▶ _INSTRUCTIONS TO FOLLOW_:
Go through the data below and retype all of it exactly.

▶ _THE DATA_:
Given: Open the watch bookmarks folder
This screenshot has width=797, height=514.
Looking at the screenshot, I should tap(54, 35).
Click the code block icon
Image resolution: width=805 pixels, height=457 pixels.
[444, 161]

▶ _EXERCISE RESPONSE_:
Given: Open the watch bookmarks folder
This screenshot has width=797, height=514.
Looking at the screenshot, I should tap(54, 35).
Click the code block icon
Image resolution: width=805 pixels, height=457 pixels.
[444, 161]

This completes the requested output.